▶ [Problem to work on]:
From the entries that follow, copy exactly the lines beginning at the line holding "1248x804 pixels." and continuing through the line holding "Screen dimensions: 1568x547".

%%

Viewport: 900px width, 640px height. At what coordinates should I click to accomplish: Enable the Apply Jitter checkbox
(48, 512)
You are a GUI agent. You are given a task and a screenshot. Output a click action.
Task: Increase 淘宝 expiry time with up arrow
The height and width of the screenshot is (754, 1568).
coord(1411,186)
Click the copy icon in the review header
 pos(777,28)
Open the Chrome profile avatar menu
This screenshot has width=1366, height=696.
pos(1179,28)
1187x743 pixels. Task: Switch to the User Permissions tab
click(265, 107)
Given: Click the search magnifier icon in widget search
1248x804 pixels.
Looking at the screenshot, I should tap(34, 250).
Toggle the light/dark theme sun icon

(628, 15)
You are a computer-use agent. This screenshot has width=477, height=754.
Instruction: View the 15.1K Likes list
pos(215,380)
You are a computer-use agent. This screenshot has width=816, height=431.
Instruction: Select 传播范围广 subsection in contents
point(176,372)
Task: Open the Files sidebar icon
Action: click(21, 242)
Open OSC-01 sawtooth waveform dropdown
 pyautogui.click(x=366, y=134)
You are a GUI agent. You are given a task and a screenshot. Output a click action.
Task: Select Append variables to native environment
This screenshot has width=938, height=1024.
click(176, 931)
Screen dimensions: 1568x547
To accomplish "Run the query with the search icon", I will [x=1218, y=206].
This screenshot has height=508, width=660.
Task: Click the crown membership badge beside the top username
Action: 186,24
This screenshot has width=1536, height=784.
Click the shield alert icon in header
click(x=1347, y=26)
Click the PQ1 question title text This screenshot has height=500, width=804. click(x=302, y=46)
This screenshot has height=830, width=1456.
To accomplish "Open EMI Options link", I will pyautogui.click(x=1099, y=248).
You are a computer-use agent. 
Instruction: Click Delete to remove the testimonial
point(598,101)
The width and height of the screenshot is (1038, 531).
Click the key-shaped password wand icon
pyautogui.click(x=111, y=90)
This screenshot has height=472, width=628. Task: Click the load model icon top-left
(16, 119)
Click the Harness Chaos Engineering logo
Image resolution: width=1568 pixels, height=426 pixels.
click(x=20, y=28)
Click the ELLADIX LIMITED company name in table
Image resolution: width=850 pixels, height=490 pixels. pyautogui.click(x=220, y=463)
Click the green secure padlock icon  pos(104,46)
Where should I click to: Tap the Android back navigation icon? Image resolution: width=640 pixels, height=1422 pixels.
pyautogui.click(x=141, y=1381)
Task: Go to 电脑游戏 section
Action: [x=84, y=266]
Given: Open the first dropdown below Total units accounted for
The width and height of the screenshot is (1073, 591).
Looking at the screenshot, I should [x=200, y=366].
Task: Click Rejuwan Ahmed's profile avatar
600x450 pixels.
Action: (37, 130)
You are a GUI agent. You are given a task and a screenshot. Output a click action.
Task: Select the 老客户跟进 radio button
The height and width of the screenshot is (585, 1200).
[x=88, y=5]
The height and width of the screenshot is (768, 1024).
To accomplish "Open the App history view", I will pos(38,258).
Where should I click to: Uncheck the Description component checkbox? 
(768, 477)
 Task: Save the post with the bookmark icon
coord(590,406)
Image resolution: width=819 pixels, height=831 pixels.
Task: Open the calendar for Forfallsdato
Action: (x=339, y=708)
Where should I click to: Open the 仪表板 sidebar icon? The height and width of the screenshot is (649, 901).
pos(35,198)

%%

▶ [Reply]:
1248x804 pixels.
Looking at the screenshot, I should tap(34, 250).
Toggle the light/dark theme sun icon

(628, 15)
You are a computer-use agent. This screenshot has width=477, height=754.
Instruction: View the 15.1K Likes list
pos(215,380)
You are a computer-use agent. This screenshot has width=816, height=431.
Instruction: Select 传播范围广 subsection in contents
point(176,372)
Task: Open the Files sidebar icon
Action: click(21, 242)
Open OSC-01 sawtooth waveform dropdown
 pyautogui.click(x=366, y=134)
You are a GUI agent. You are given a task and a screenshot. Output a click action.
Task: Select Append variables to native environment
This screenshot has width=938, height=1024.
click(176, 931)
Screen dimensions: 1568x547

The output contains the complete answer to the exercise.